»Wenn sie uns nicht vorher schon massakrieren!« bemerkte Will.
»Fällt ihnen nicht ein! Müßten doch auf Widerstand gefaßt sein. Würden zwar denken, uns überwältigen zu können, zwölf gegen drei, doch nicht ohne daß auch wir ihnen einige Kugeln oder Stiche in das Fleisch geben. Werden es also jedenfalls vorziehen, uns schwer betrunken zu machen, daß wir uns dann nicht zu wehren vermögen. Also keine Sorge, altes Greenhorn! Hast immer Angst.
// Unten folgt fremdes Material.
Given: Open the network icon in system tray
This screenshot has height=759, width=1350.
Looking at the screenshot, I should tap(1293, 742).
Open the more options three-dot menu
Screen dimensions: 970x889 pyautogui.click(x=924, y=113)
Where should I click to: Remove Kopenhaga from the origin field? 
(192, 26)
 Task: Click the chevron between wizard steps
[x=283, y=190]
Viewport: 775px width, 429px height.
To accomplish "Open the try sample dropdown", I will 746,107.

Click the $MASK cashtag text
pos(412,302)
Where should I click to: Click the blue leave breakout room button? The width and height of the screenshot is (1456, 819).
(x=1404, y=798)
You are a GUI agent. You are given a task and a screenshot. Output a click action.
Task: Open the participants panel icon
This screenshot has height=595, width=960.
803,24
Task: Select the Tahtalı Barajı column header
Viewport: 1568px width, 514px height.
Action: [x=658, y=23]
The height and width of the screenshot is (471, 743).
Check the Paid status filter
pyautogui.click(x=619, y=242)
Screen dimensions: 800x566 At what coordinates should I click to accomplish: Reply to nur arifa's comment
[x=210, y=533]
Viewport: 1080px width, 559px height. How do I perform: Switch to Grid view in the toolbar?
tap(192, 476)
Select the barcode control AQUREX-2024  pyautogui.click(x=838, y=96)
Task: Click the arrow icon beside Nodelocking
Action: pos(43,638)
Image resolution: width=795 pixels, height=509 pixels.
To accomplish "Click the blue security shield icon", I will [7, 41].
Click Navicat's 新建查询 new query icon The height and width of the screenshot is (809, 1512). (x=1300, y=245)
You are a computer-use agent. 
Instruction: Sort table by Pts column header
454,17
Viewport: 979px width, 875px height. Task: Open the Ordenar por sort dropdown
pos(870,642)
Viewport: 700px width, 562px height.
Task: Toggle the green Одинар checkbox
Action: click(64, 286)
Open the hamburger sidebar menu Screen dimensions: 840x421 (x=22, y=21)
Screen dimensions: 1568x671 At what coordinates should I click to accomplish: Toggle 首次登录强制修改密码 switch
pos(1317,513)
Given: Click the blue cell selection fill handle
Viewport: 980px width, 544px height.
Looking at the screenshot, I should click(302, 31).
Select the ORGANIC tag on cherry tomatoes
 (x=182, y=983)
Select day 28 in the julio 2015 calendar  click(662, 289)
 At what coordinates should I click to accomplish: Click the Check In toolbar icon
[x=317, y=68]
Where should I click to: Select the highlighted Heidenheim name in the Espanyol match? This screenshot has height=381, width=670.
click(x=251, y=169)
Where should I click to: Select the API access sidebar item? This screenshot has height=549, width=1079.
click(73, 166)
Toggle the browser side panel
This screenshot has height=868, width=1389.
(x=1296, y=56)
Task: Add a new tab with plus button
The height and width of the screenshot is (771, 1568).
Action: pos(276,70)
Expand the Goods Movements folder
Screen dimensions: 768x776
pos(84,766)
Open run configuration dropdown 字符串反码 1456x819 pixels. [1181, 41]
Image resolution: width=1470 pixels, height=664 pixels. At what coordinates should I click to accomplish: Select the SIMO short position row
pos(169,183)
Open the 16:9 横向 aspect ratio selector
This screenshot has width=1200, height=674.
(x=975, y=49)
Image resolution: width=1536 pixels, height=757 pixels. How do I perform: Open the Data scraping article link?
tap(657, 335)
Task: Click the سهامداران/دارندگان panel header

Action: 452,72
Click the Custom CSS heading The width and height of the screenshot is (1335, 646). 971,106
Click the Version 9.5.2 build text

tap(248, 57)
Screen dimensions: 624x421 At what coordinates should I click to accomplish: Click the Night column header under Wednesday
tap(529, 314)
Sam Hawkens aber ist kein solcher Neuling wie Will Parker und weiß ganz genau, wieviel er wagen darf.«
Während dieses kurzen Gespräches thaten sie, als ob sie nach ihren Tieren sähen, die sich in der Nähe befanden, und traten dann in das Haus.
Rechts lag die Küche mit einem höchst primitiven Herd, auf welchem ein Feuer brannte; über diesem hatte die Negerin das Fleisch gebraten. Links standen zwei lange Tafeln, welche aus ungehobelten Pfählen und Brettern bestanden, daran je zwei Bänke aus demselben Materiale. Es war also für alle Anwesenden Platz zum Sitzen vorhanden. Das Weinfaß lag in der Ecke auf einem Klotze; der Ire füllte daraus zwei Krüge, aus denen getrunken wurde. Gläser gab es nicht.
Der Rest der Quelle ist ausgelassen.